▸ Directions for this task
Everything from the line with "Screen dimensions: 1372x873" down to the last line of the material below must be written out exactly. Leave out all other lines.

▸ Input for this task
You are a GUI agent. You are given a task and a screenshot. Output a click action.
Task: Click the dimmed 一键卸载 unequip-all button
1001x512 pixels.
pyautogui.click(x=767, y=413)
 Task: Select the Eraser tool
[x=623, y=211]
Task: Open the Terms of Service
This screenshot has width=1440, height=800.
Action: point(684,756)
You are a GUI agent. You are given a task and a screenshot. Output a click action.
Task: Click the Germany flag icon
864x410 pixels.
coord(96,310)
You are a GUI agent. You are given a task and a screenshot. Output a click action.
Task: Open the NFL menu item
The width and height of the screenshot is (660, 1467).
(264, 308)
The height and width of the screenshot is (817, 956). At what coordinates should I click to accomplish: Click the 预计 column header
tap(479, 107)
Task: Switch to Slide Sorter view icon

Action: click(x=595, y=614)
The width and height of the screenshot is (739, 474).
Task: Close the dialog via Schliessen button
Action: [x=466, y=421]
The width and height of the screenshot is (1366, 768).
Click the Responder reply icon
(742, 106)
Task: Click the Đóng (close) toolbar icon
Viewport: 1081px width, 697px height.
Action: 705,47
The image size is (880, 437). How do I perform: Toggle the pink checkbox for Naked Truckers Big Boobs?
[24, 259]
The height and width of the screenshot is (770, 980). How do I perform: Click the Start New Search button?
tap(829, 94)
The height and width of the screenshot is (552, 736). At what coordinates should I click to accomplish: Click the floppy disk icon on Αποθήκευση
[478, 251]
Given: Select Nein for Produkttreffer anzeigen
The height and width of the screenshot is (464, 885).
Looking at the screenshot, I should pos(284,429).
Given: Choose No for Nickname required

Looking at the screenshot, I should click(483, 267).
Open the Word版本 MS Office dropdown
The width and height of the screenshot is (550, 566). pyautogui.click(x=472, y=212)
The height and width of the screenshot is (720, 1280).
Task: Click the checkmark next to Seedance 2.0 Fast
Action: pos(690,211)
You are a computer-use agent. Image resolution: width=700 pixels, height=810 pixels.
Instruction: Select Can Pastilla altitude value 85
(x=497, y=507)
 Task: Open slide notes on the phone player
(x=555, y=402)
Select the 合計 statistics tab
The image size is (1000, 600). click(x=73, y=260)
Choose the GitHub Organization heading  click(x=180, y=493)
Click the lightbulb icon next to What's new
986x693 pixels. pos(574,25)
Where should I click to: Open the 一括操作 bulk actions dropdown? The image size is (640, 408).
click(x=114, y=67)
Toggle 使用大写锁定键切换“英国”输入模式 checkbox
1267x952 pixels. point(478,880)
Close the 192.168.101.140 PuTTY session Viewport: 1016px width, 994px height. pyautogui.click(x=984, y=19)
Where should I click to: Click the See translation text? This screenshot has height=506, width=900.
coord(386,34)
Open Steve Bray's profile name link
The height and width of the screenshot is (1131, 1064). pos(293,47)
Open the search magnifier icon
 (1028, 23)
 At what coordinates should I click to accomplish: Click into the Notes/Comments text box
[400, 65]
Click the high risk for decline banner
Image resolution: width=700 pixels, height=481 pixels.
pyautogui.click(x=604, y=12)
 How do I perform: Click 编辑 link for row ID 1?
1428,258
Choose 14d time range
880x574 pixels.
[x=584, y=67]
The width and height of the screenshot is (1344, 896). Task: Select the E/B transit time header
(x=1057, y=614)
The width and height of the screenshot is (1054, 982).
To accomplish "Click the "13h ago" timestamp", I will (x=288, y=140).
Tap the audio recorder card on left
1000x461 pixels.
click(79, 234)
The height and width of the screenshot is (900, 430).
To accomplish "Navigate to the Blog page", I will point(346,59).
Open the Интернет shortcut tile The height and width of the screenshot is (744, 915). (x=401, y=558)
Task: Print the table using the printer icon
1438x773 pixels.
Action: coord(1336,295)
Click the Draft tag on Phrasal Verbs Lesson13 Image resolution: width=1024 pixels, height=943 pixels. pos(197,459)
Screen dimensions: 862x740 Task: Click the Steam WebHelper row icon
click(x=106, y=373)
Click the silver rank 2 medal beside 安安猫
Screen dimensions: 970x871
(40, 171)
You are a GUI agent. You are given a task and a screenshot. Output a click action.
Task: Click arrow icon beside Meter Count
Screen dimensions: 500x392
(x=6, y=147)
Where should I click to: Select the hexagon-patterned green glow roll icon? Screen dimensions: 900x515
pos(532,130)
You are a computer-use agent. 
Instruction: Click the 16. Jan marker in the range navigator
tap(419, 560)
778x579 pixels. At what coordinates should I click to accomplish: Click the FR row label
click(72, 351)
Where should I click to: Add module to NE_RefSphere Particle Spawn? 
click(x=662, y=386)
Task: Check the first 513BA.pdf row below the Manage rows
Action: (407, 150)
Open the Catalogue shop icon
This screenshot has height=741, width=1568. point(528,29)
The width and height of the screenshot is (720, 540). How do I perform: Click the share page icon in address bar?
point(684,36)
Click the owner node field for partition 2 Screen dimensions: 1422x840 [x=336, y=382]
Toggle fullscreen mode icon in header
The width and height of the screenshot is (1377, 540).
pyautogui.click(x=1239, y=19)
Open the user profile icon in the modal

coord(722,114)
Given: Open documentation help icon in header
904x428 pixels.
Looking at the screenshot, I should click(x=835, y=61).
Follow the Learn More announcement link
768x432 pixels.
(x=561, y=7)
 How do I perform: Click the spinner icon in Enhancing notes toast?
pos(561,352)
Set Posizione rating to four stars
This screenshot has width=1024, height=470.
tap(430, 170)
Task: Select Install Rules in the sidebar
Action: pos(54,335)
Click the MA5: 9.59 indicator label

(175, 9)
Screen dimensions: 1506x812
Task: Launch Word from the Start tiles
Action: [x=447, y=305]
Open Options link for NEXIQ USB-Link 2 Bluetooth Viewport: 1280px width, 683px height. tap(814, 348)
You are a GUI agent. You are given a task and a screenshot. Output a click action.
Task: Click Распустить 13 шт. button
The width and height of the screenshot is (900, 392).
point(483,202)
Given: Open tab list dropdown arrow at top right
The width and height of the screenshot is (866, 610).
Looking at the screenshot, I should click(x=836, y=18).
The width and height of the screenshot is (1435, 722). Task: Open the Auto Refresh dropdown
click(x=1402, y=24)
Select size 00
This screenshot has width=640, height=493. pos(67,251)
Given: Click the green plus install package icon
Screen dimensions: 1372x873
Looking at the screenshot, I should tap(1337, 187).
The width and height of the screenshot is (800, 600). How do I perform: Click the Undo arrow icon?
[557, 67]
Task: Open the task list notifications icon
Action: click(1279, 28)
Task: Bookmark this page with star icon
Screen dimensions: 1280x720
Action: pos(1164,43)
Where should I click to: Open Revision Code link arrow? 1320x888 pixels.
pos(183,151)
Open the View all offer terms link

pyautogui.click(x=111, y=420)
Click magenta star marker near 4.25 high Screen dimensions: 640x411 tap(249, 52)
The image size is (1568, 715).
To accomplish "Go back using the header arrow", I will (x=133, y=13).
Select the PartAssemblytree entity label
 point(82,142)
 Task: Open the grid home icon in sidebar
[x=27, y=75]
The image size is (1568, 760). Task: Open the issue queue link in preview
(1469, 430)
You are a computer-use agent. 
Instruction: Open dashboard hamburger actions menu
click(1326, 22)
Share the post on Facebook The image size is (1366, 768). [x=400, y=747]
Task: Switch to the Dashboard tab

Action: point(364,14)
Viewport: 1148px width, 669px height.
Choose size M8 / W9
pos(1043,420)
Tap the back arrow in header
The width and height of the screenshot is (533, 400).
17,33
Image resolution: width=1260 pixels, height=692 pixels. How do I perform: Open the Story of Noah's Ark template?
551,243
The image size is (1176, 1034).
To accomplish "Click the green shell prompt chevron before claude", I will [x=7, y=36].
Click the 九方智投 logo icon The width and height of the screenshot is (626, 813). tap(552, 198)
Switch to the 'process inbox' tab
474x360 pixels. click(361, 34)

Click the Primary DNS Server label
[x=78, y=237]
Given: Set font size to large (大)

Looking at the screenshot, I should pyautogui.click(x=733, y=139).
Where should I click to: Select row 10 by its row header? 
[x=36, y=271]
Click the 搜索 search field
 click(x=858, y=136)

▸ Result
Screen dimensions: 1372x873
Looking at the screenshot, I should tap(1337, 187).
The width and height of the screenshot is (800, 600). How do I perform: Click the Undo arrow icon?
[557, 67]
Task: Open the task list notifications icon
Action: click(1279, 28)
Task: Bookmark this page with star icon
Screen dimensions: 1280x720
Action: pos(1164,43)
Where should I click to: Open Revision Code link arrow? 1320x888 pixels.
pos(183,151)
Open the View all offer terms link

pyautogui.click(x=111, y=420)
Click magenta star marker near 4.25 high Screen dimensions: 640x411 tap(249, 52)
The image size is (1568, 715).
To accomplish "Go back using the header arrow", I will (x=133, y=13).
Select the PartAssemblytree entity label
 point(82,142)
 Task: Open the grid home icon in sidebar
[x=27, y=75]
The image size is (1568, 760). Task: Open the issue queue link in preview
(1469, 430)
You are a computer-use agent. 
Instruction: Open dashboard hamburger actions menu
click(1326, 22)
Share the post on Facebook The image size is (1366, 768). [x=400, y=747]
Task: Switch to the Dashboard tab

Action: point(364,14)
Viewport: 1148px width, 669px height.
Choose size M8 / W9
pos(1043,420)
Tap the back arrow in header
The width and height of the screenshot is (533, 400).
17,33
Image resolution: width=1260 pixels, height=692 pixels. How do I perform: Open the Story of Noah's Ark template?
551,243
The image size is (1176, 1034).
To accomplish "Click the green shell prompt chevron before claude", I will [x=7, y=36].
Click the 九方智投 logo icon The width and height of the screenshot is (626, 813). tap(552, 198)
Switch to the 'process inbox' tab
474x360 pixels. click(361, 34)

Click the Primary DNS Server label
[x=78, y=237]
Given: Set font size to large (大)

Looking at the screenshot, I should pyautogui.click(x=733, y=139).
Where should I click to: Select row 10 by its row header? 
[x=36, y=271]
Click the 搜索 search field
 click(x=858, y=136)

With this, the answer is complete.